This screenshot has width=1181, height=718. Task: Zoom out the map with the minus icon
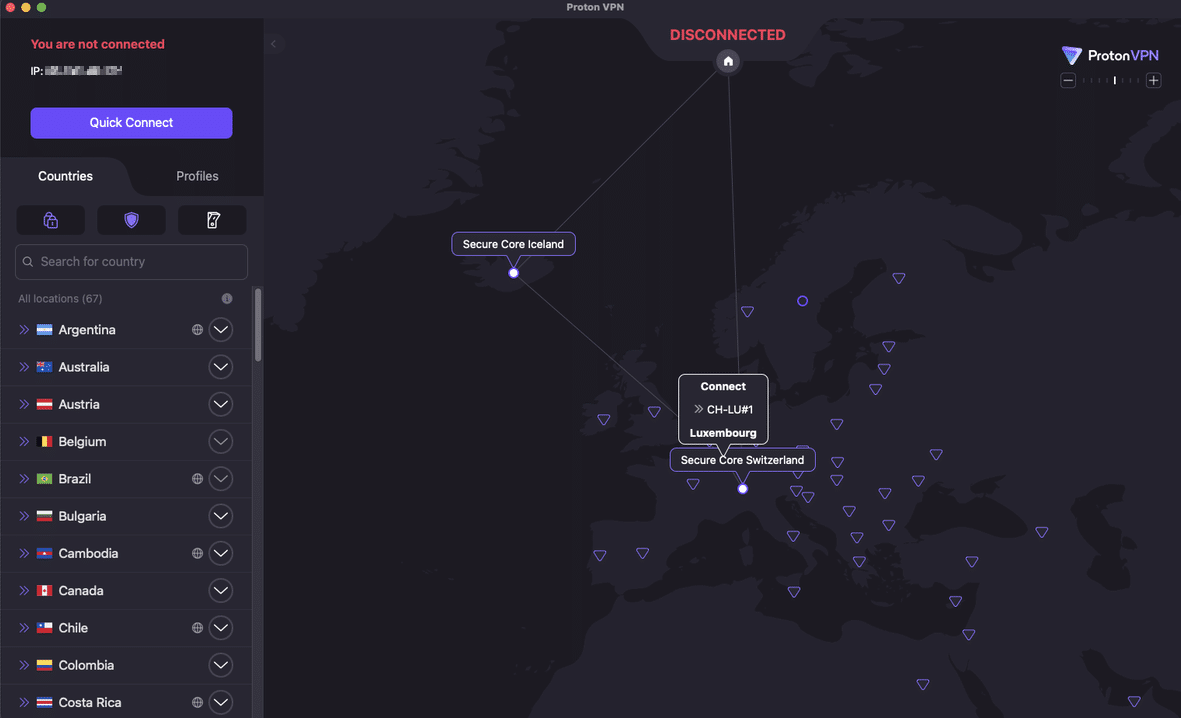click(1068, 81)
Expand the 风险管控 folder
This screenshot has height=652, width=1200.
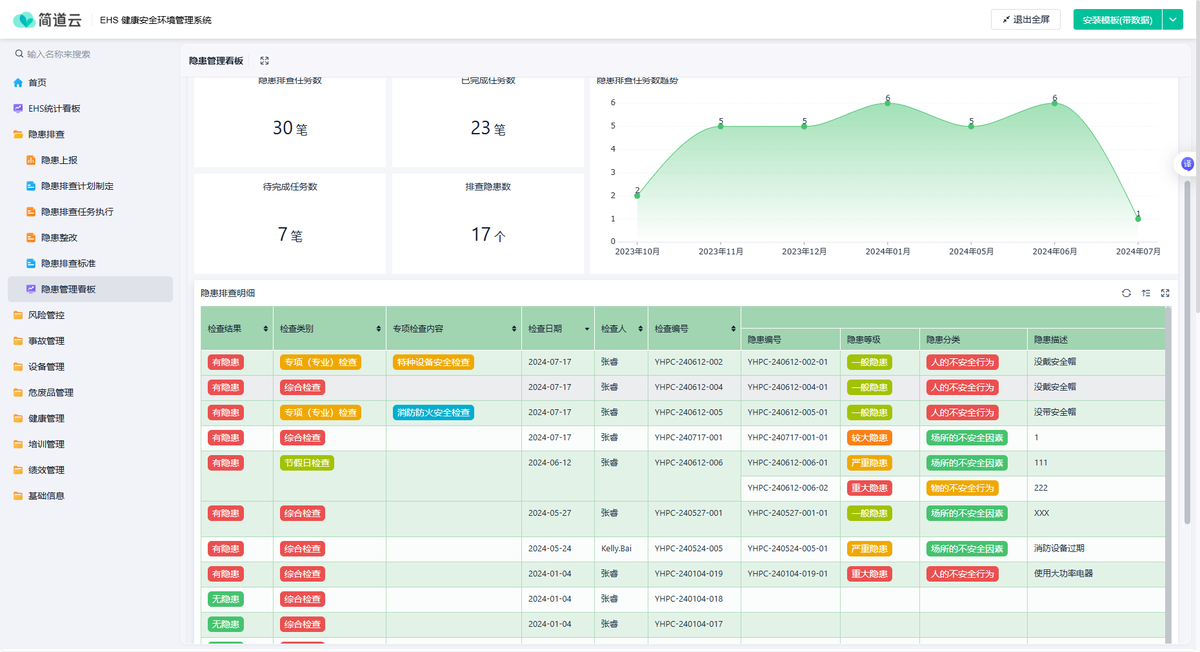[x=46, y=315]
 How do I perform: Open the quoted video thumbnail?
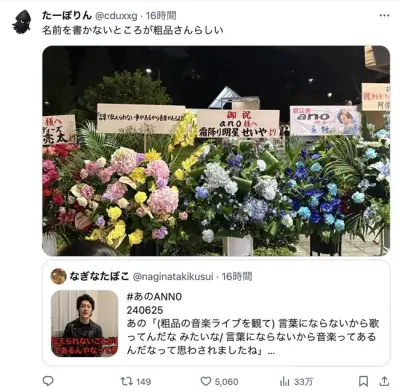point(85,323)

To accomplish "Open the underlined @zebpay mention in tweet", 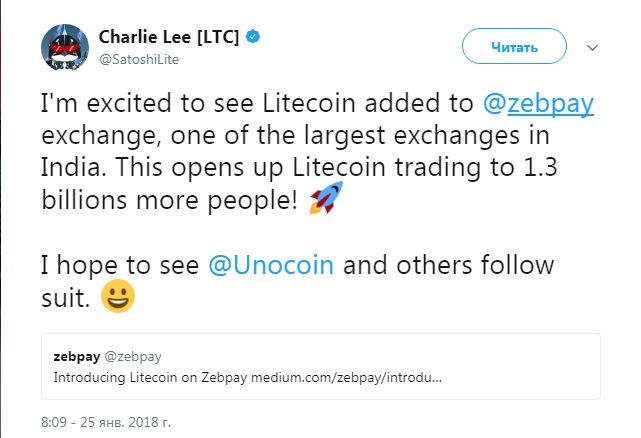I will [551, 106].
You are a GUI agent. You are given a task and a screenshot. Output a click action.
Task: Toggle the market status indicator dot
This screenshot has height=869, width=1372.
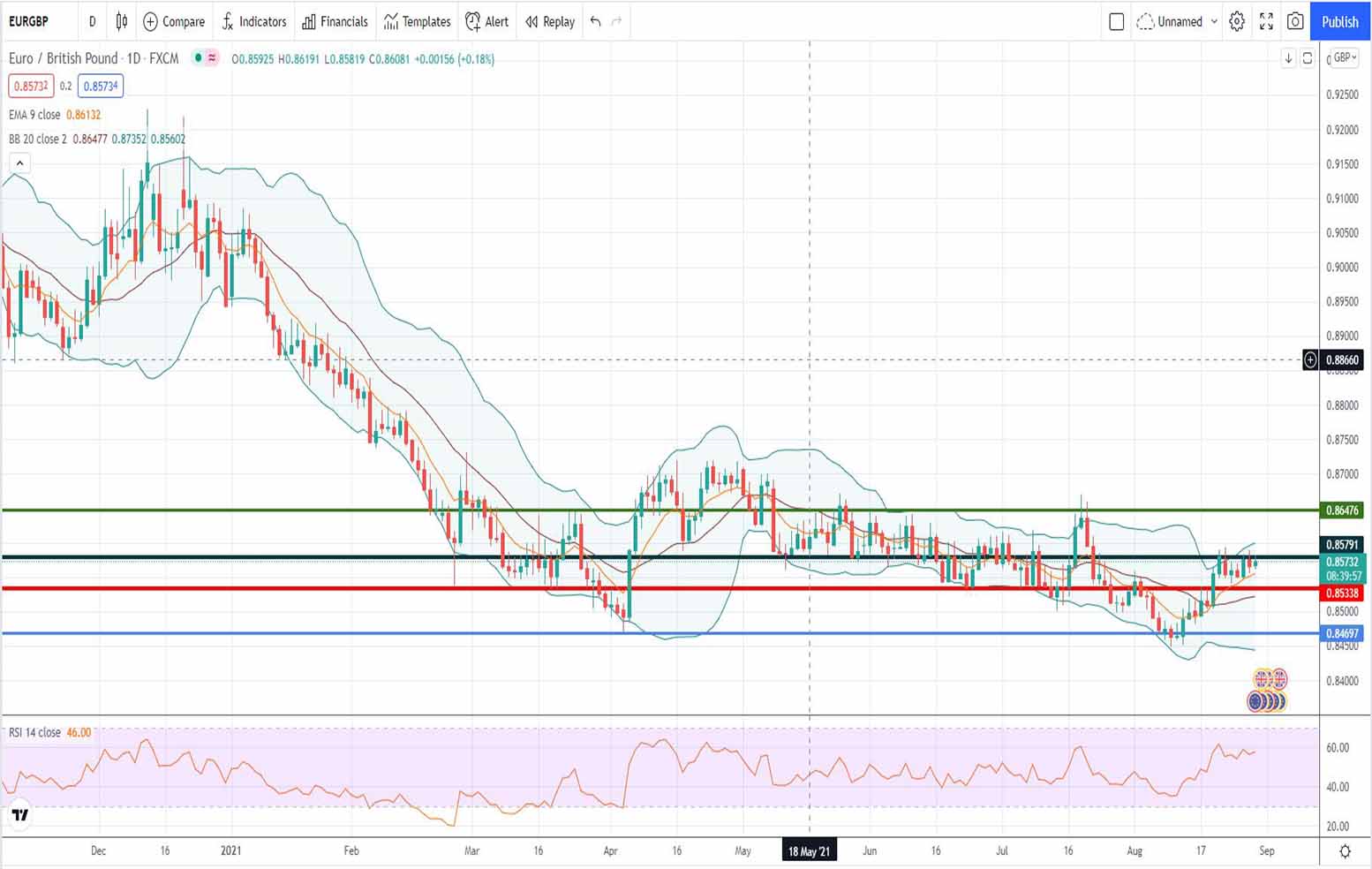click(200, 58)
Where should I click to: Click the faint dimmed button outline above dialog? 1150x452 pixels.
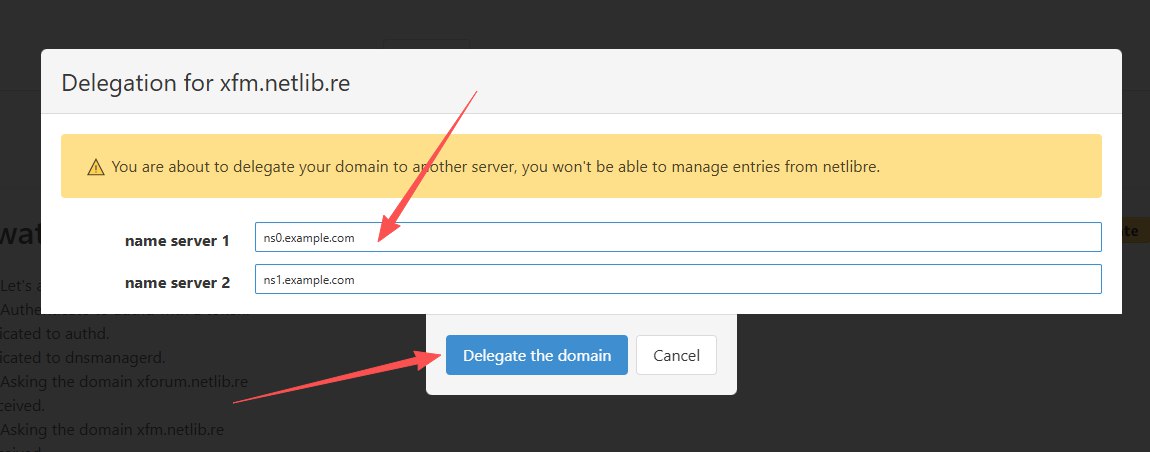(427, 43)
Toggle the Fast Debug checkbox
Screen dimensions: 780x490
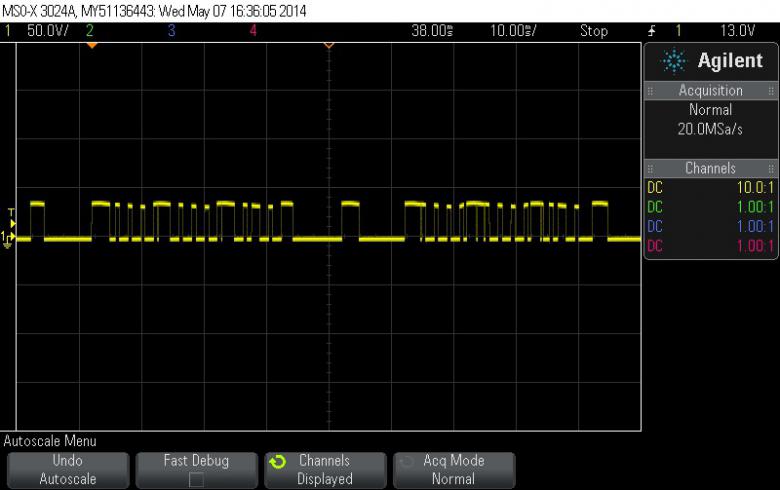(196, 479)
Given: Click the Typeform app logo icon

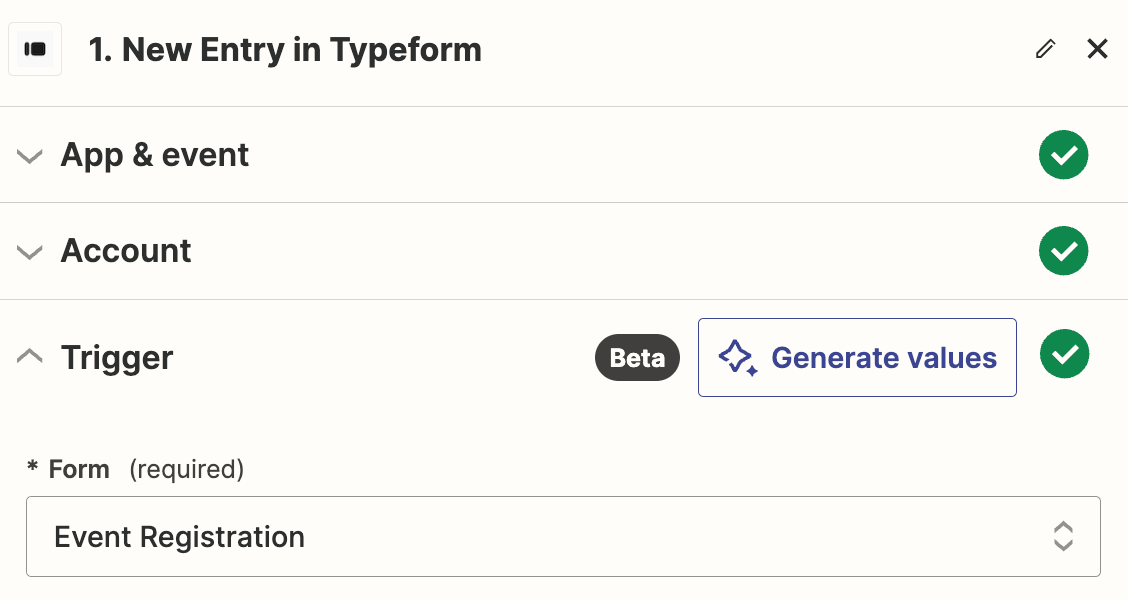Looking at the screenshot, I should pos(35,49).

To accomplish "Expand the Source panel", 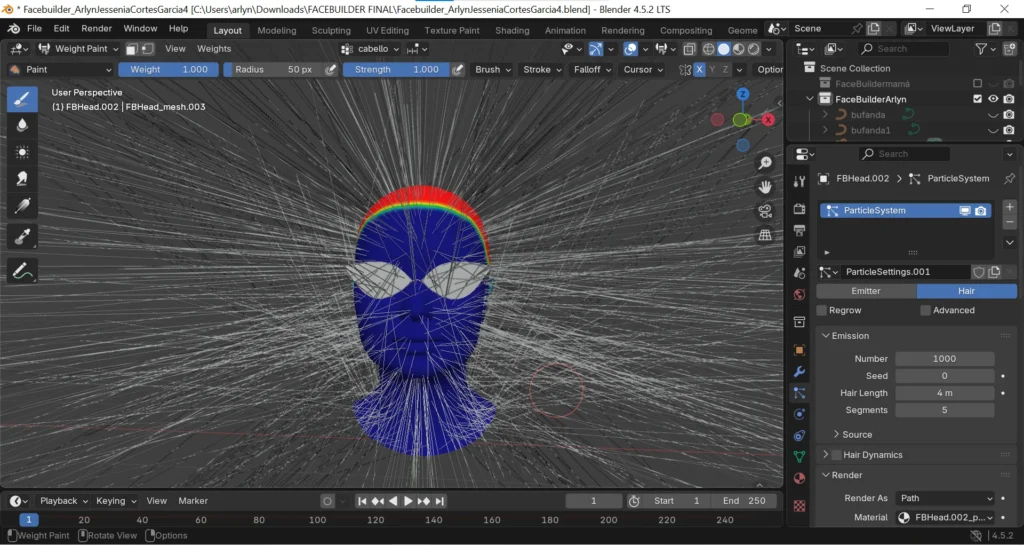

**Try it**
Every line above that holds the word "Toggle" is to be found and copied.

**Result of this exercise**
Task: Toggle the market status indicator dot
Toggle the Fast Debug checkbox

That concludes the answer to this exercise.